----- Material provided -----

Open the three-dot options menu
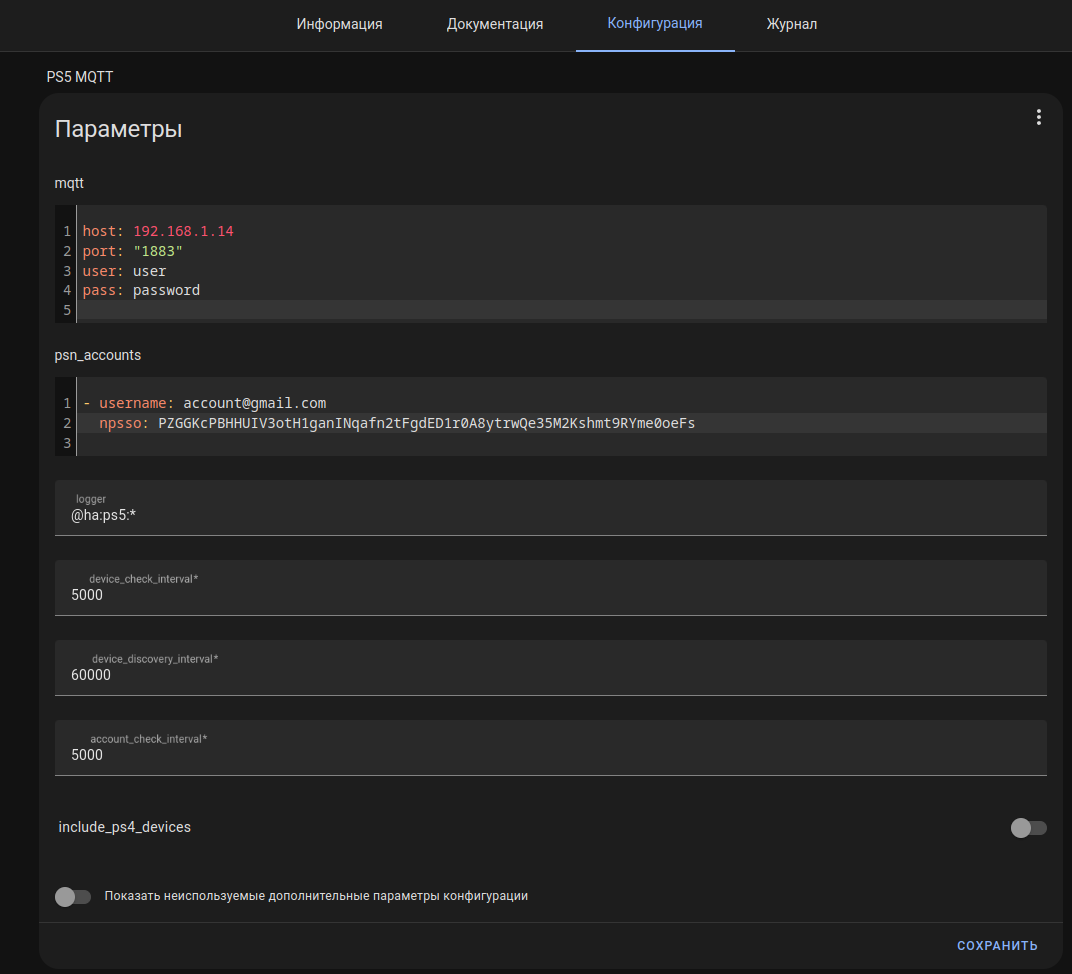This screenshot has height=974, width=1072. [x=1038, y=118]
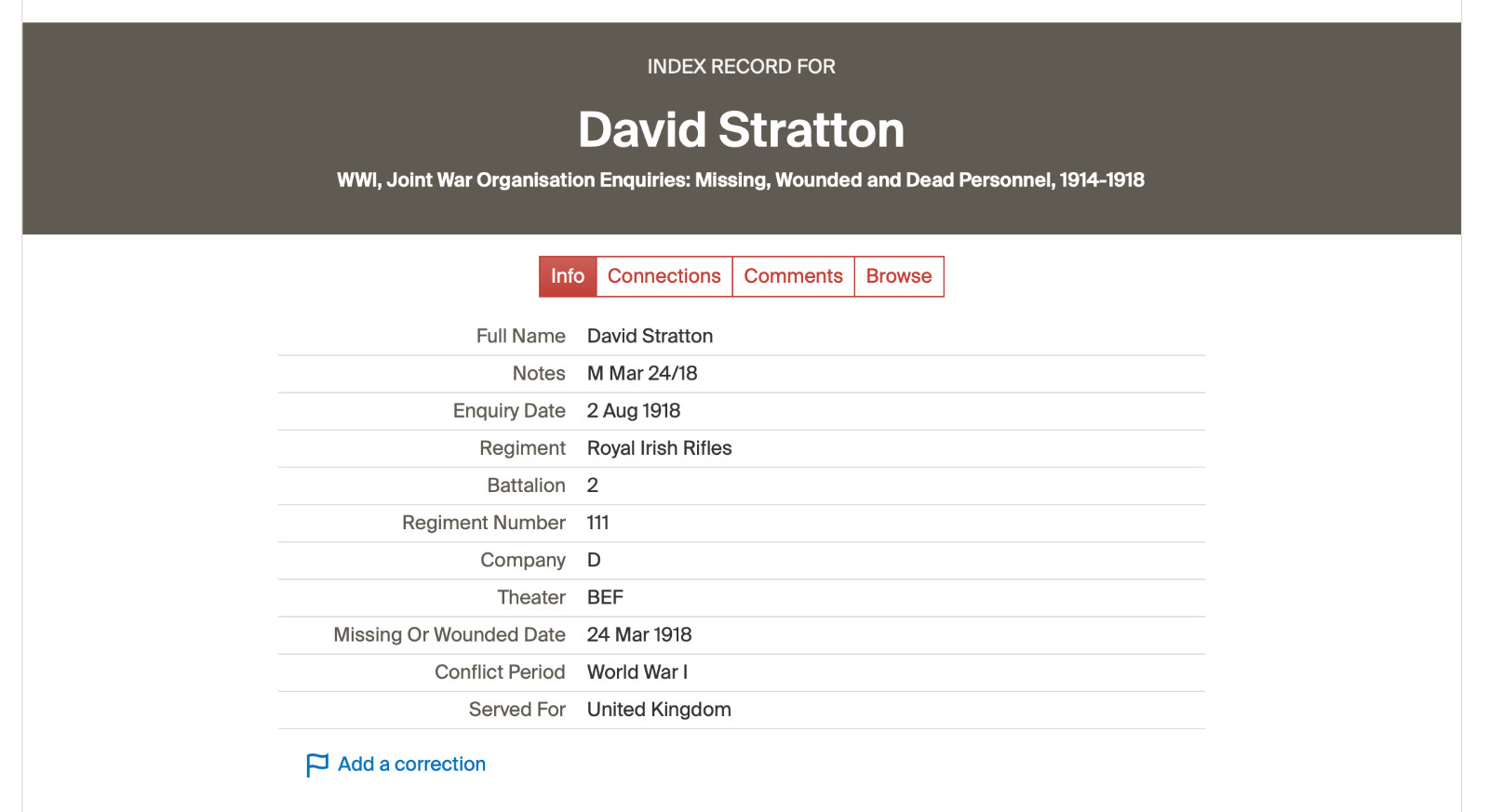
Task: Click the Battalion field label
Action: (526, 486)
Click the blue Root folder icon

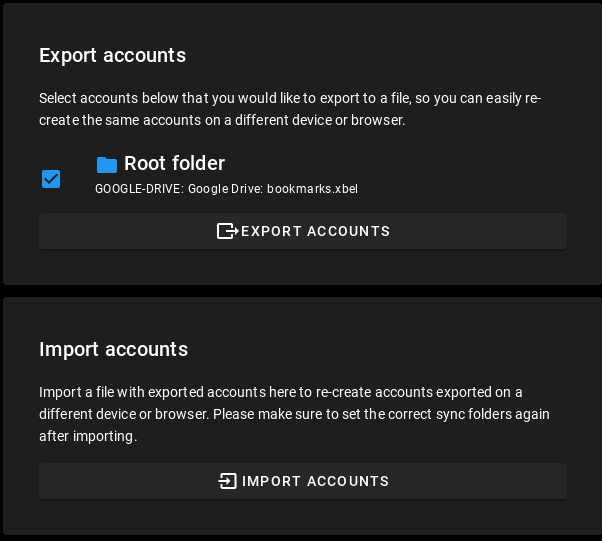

-----
----- Material provided -----

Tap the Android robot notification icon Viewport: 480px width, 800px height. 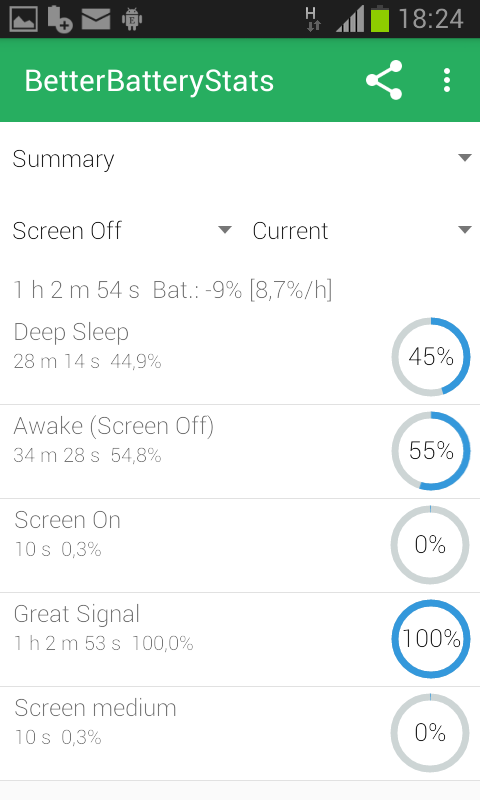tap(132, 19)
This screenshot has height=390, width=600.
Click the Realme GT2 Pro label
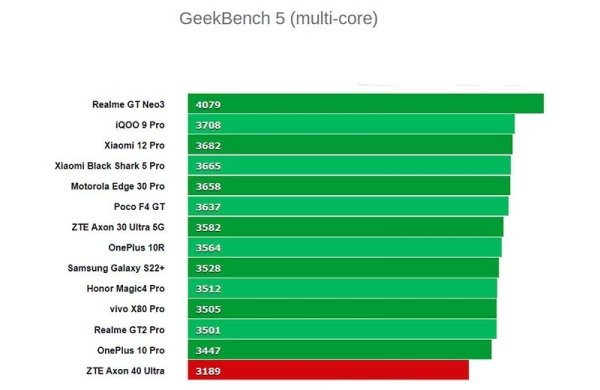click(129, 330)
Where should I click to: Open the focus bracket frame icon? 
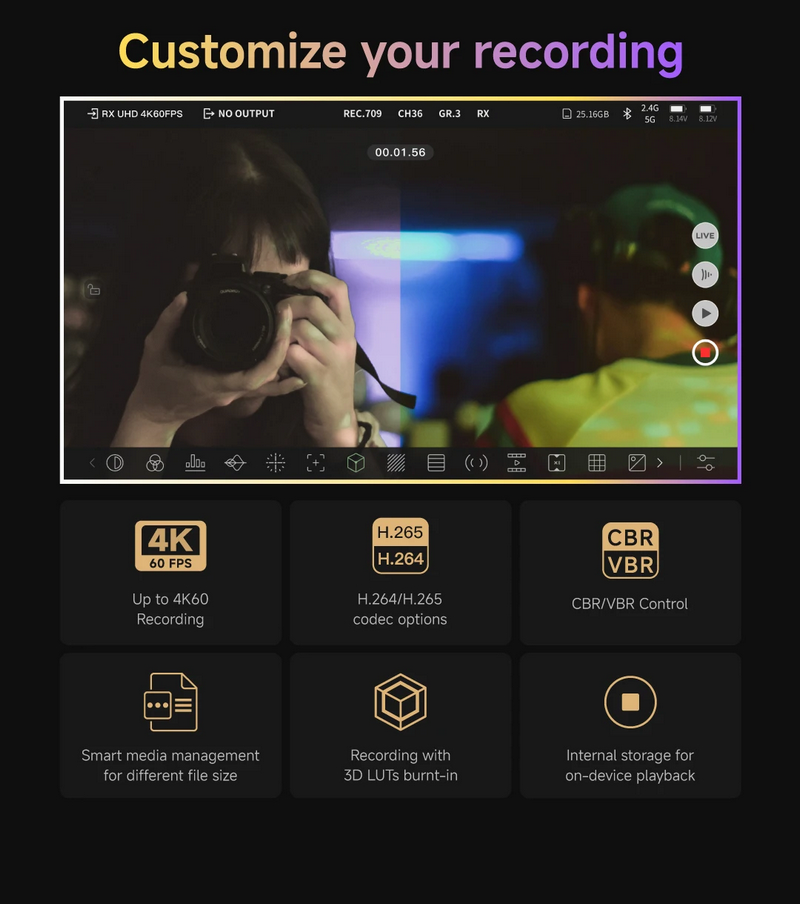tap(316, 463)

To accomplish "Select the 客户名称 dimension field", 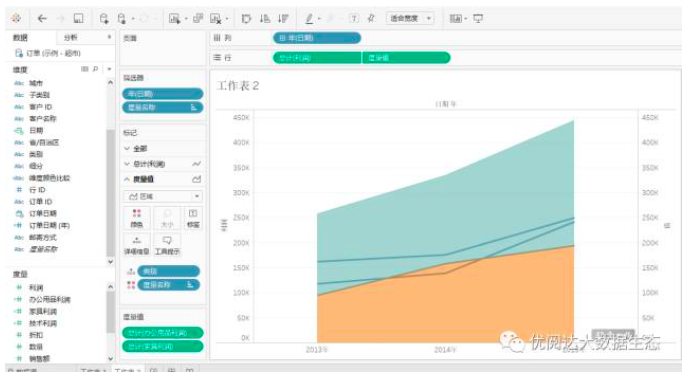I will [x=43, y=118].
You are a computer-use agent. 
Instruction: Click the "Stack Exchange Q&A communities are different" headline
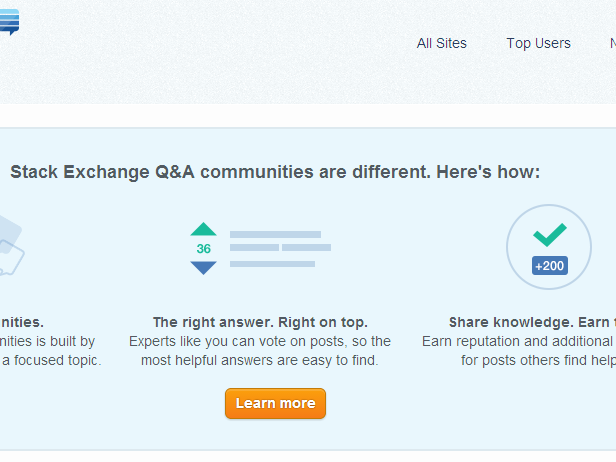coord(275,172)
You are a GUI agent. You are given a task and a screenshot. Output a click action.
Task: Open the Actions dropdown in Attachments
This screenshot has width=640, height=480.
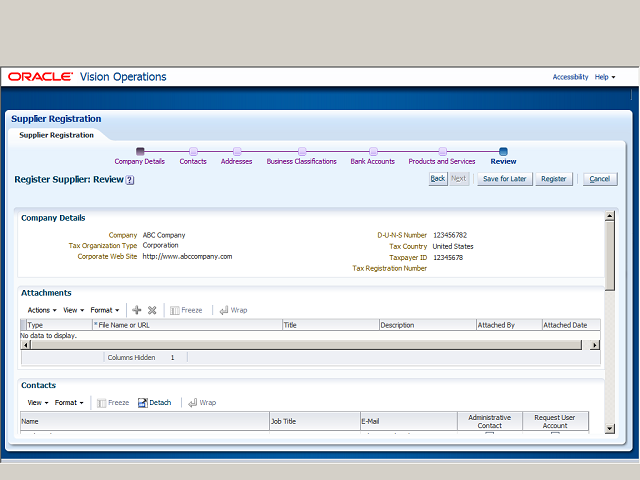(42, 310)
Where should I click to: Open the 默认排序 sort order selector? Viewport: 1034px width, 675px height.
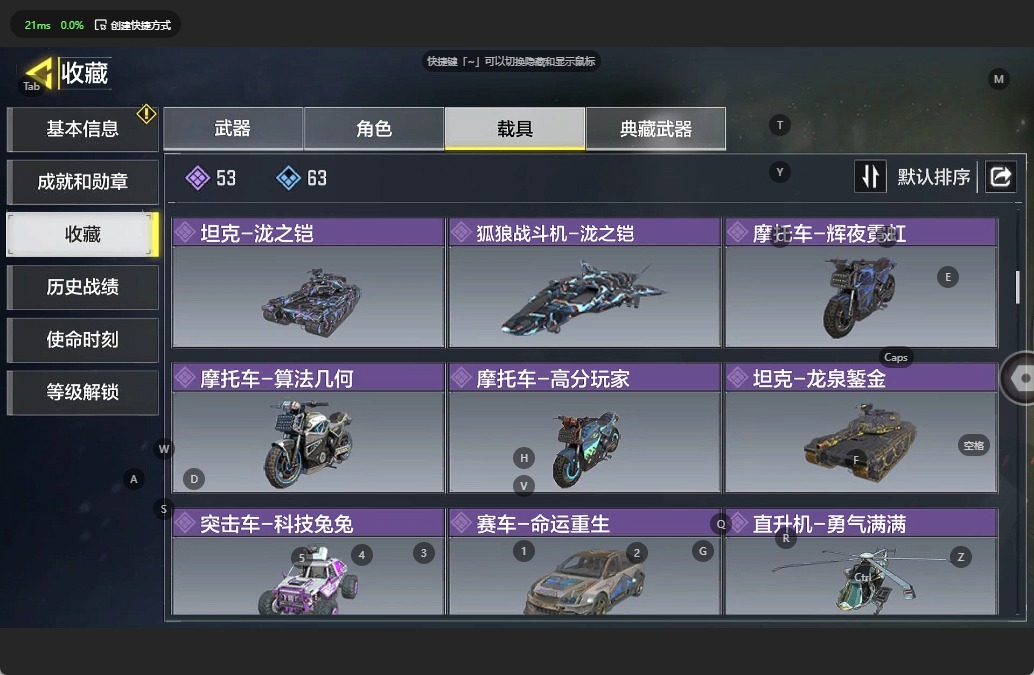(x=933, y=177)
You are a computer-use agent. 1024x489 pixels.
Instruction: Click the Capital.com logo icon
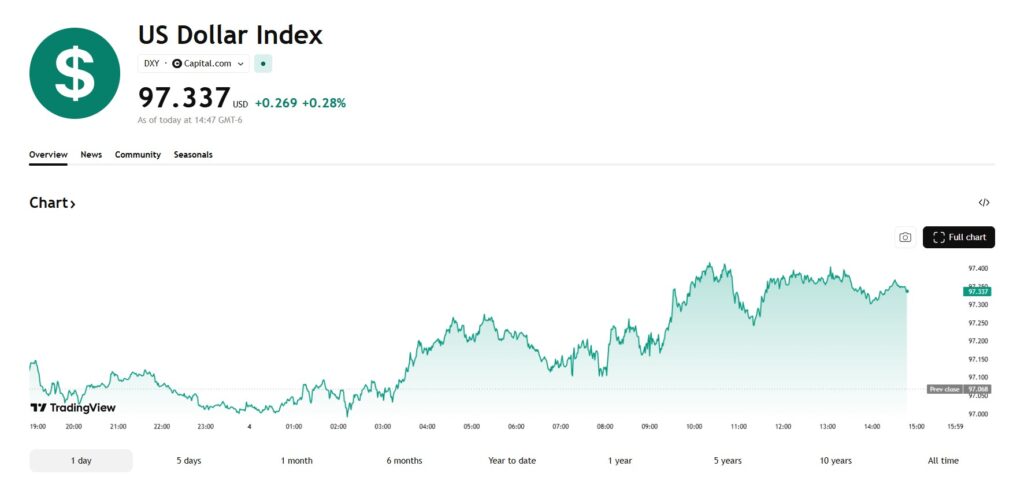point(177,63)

-----

» What the task requires: Once you have gone through the listing, state the number of lines holding the word "computer" and nothing else.

» Task response: 2